Les notifications officielles et la clôture du dossier
Dans un dossier de tutelle, le décès ne concerne pas seulement la famille ou les proches. Il entraîne aussi la clôture d’un cadre judiciaire ou parajudiciaire de protection. Le premier destinataire de cette information est généralement le greffe chargé du suivi de la mesure ou le service compétent du tribunal. Les pratiques peuvent varier selon les organisations locales, mais l’objectif reste le même : signaler officiellement le décès afin que la mesure soit considérée comme éteinte et que le dossier puisse être orienté vers les formalités de clôture.
Informez sans délai le tribunal judiciaire ou le tribunal de proximité compétent (ex-tribunal d'instance) de la fin de la mesure. Vous lui communiquez également le nom du notaire chargé de la succession, ou à défaut, le nom de la personne acceptant la promesse de porte-fort.
Au-delà du greffe ou du juge, d’autres institutions doivent être prévenues selon la situation. Si la personne résidait en établissement, le lien avec la direction, le service administratif ou le régisseur des dépôts doit être sécurisé.
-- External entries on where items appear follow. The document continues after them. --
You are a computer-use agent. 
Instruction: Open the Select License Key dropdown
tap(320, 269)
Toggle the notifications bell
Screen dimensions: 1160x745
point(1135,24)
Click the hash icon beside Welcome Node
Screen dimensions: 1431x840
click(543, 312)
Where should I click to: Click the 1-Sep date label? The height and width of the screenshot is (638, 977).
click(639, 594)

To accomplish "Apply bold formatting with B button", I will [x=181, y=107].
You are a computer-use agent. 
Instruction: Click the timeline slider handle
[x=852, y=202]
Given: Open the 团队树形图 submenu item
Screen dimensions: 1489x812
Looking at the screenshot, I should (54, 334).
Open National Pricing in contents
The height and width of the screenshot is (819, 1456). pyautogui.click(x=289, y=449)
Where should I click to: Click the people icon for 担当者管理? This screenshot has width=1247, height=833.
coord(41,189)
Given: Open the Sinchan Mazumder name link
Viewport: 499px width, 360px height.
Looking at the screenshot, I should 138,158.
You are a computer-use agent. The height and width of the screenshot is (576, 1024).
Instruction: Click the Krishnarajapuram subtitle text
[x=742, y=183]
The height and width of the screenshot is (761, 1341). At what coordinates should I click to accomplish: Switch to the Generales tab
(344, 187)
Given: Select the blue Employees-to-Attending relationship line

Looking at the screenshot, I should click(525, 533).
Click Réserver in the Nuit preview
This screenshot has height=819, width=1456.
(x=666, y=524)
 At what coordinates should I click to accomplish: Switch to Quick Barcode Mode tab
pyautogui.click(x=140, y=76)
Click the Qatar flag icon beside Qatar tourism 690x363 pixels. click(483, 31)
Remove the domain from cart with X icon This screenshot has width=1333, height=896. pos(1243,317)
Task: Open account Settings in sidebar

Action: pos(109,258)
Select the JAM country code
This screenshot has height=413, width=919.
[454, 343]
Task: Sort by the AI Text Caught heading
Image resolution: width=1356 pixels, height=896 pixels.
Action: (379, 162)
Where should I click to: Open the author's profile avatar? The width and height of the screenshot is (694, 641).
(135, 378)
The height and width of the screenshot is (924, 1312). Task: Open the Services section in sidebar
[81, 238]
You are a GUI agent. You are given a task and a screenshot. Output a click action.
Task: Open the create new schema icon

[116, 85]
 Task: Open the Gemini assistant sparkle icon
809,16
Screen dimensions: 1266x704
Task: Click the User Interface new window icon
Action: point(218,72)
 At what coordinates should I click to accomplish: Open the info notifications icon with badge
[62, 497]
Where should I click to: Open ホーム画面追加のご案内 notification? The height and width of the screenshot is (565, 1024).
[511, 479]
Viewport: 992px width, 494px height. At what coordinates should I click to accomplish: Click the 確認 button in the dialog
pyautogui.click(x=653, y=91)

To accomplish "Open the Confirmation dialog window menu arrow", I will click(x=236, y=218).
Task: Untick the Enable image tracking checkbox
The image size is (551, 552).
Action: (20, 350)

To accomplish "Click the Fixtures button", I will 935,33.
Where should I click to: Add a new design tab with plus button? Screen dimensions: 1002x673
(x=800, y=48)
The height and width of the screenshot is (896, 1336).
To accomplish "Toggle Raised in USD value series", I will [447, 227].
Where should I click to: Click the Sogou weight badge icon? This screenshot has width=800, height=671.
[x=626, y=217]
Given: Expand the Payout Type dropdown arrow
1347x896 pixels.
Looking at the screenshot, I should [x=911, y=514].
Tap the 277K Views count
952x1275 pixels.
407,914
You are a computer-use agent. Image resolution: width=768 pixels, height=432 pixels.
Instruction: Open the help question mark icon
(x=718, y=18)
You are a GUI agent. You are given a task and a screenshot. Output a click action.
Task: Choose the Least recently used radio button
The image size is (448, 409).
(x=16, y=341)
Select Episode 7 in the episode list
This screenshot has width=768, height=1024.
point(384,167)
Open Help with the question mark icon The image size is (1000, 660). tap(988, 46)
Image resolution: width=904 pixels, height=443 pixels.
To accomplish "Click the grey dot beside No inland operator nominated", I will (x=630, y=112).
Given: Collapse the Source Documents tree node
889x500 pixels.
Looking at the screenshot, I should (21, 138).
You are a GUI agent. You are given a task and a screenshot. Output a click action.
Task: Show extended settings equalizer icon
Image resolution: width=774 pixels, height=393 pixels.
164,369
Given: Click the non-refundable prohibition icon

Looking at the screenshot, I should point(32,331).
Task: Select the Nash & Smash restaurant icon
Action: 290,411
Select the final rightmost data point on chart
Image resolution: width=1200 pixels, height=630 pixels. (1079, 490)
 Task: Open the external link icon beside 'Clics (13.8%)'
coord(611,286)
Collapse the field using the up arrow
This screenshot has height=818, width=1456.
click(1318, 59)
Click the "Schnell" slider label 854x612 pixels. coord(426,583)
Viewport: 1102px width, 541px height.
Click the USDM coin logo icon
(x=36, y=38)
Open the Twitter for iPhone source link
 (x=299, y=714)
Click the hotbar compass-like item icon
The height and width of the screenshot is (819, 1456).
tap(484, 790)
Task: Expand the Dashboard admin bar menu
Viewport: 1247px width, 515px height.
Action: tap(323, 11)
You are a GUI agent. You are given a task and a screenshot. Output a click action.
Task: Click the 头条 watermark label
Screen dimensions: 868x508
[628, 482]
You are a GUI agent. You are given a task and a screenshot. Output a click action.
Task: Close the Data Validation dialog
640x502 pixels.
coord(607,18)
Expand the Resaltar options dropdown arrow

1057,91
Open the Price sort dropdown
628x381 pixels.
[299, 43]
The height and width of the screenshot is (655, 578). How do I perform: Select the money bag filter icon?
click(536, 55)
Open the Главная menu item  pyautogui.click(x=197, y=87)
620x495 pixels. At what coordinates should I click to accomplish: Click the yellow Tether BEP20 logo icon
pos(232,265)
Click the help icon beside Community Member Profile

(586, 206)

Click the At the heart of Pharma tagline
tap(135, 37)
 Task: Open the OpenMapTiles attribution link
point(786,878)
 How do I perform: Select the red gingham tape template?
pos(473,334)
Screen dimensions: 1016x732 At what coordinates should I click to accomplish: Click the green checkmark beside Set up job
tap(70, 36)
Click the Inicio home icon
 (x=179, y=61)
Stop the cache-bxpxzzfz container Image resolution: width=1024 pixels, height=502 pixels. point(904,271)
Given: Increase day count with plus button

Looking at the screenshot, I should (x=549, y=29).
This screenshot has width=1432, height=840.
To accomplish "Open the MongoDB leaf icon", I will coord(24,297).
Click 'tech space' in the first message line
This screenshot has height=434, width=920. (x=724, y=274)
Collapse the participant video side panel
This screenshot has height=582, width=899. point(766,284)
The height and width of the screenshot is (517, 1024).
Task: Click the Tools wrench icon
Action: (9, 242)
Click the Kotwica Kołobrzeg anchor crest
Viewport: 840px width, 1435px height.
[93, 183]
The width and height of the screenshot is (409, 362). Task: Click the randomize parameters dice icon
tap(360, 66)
Si elle bénéficiait d’aides, de prestations, de prises en charge sociales ou médico-sociales, les organismes concernés devront être informés dans les délais utiles pour éviter les paiements indus ou les réclamations ultérieures. Vous adressez un original de l'acte de décès à chacun des organismes administratifs et bancaires dont dépendait la personne protégée.
La banque constitue un interlocuteur central. Il ne s’agit pas nécessairement au tuteur de gérer seul l’intégralité de la relation bancaire après le décès, mais l’établissement doit savoir que la personne est décédée. Cela permet de figer ou d’encadrer les opérations et d’éviter l’usage irrégulier de moyens de paiement.
Lorsqu’un notaire est saisi rapidement, il prendra souvent le relais pour formaliser la suite. Il faut aussi penser aux cocontractants essentiels : bailleur, compagnie d’assurance, fournisseur d’énergie, opérateur téléphonique, service d’aide à domicile, employeur éventuel si la personne avait un salarié à domicile, mutuelle, organismes de prélèvements réguliers, gestionnaire de résidence ou syndic si nécessaire.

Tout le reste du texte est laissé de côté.